# Duck pond help please? (Show yours off!)



## bc2poo (Feb 3, 2006)

Hey everyone.
I've been really interested in building a little pond for my ducks and geese to enjoy. I don't want to just put one of those tubs you get at home depot in the ground, I want an actual pond. SO! I was wondering how exactly I should go about this? I have two Tufted Buff geese, and seven ducks, and might be adding a couple new additions, I would like the pond to be spacious enough so that they will all be able to swim at the same time if they so choose. I really have no idea where to start, so any advice would be lovely. Pictures are wonderfully accepted as well. Thanks in advance!

Cheers!
Maddie


----------



## trimpy (Mar 30, 2011)

Mine are just the puddles that form in our heavy clay after it rains. Ducks seem to like them well enough!


----------



## Wintergrower_OH (Sep 21, 2010)

The biggest thing you got to worry about is algae . You can either have fish that eat the algae or have someway of moving the water (i.e water fountain) . Also , some type of cover against animal that prey on them . i.e cattails .


----------



## GrannyCarol (Mar 23, 2005)

I think the main consideration is how are you going to clean it? I use the wading pools and I know ducks poop in the water all the time and bring mud into it. You'll need a way to clean the water, unless you build a huge pond and keep your numbers of ducks and geese down. I'm considering putting in a built in pond, but will line it and get a dirty water sump pump to empty it (and water my apple trees), so I can put in fresh water. Ducks are pretty dirty.


----------



## Beowulf (Aug 27, 2010)

I have been trying to figure out how to clean a duck pond that is a part of an aquaponics setup. A swirl filter works great for cleaning a fish tank, but a duck pond would tend to be at the lowest point in the system - doubling as a sump. The water would get pumped out of it, so any filth in the water would have to go through the pump and pipes. I am less worried about it being in the fish tank - hell, Tilapia may thrive on it - than I am worried about it building up and clogging the pipes or pump.

Unfortunately, when I asked my local aquaponics expert about this, his answer was "That's a great question! You should set up a system like that and find out the answer!" :viking:


----------



## BamaNana (Dec 31, 2004)

We have a duck pond... well, actually it is more of a glorified mud hole.

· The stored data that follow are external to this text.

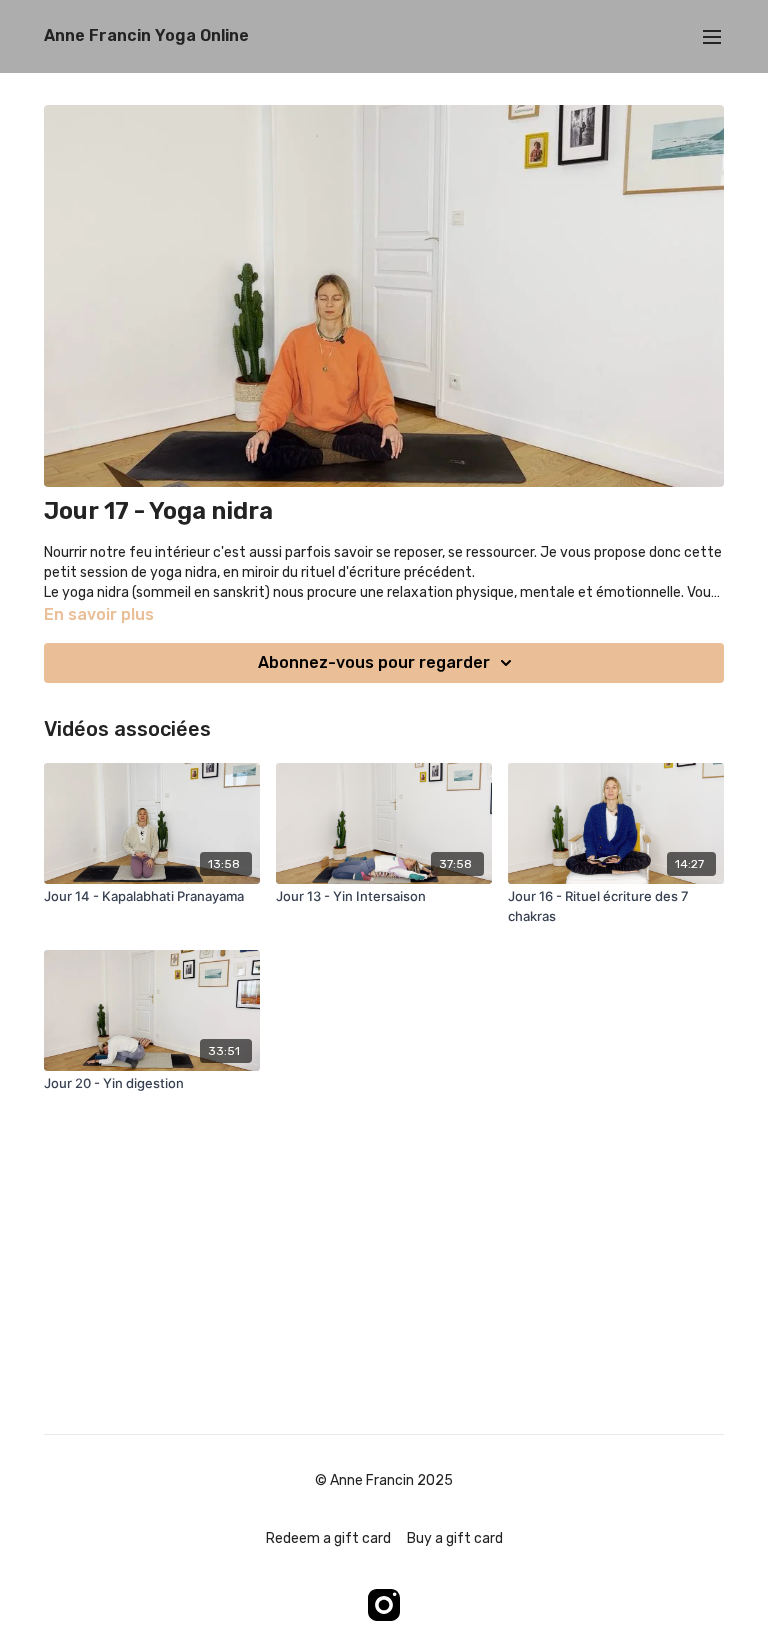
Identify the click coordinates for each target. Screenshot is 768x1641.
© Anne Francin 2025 (384, 1481)
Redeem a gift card (328, 1538)
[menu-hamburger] (712, 36)
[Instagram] (384, 1605)
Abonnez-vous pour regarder (374, 662)
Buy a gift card (455, 1538)
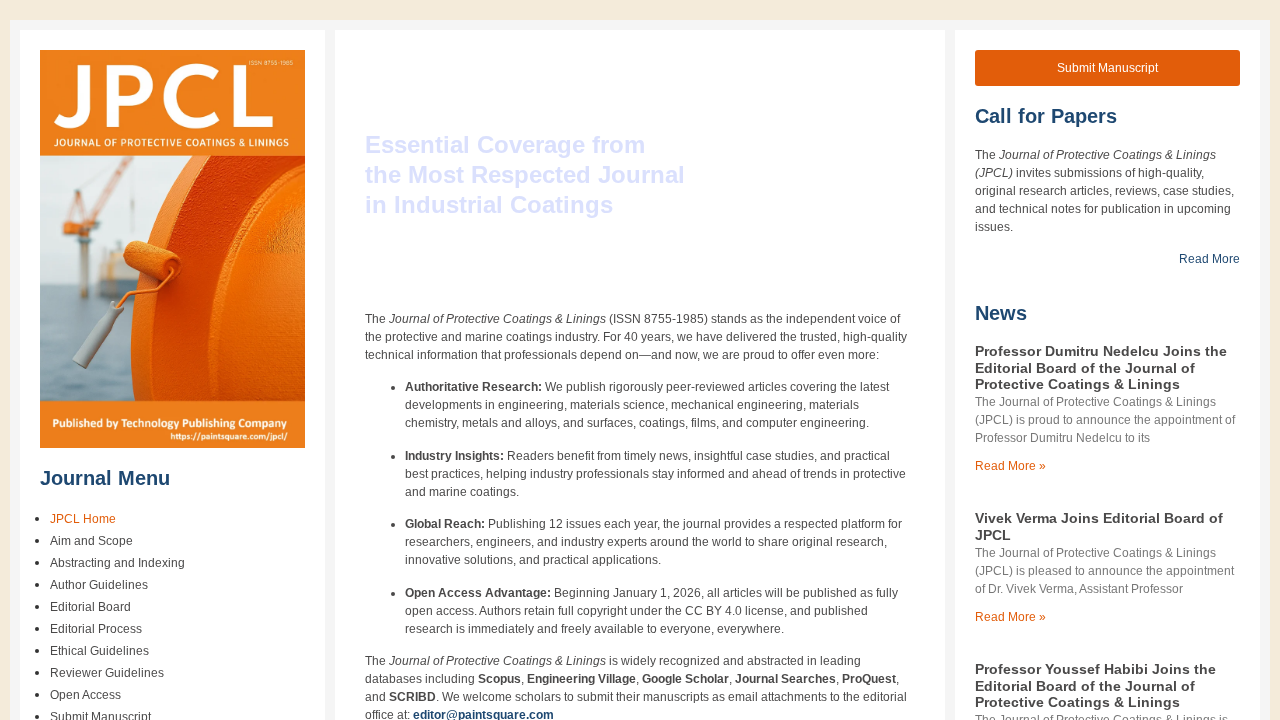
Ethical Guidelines (99, 651)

It started out as a big puddle which the pot bellies pigs claimed as theirs. we would add water to it now and then.

When we got ducks they pushed the pigs out and claimed it for themselves. My DH has over the years hand dug it so it is now almost 12x15 with the deepest area about 3ft. 

It is a constant battle to keep it algae free. We buy an algae remover chemical from the feed store that is meant for fish ponds and does not harm the ducks. He sprays it once a week and almost every time after it rains.

Then the real fun.... once a month he drains it with a marine bilge pump, which gets 90% of the water and a very small amount of the gunk... but the worst of the gunk , he has to shovel it out.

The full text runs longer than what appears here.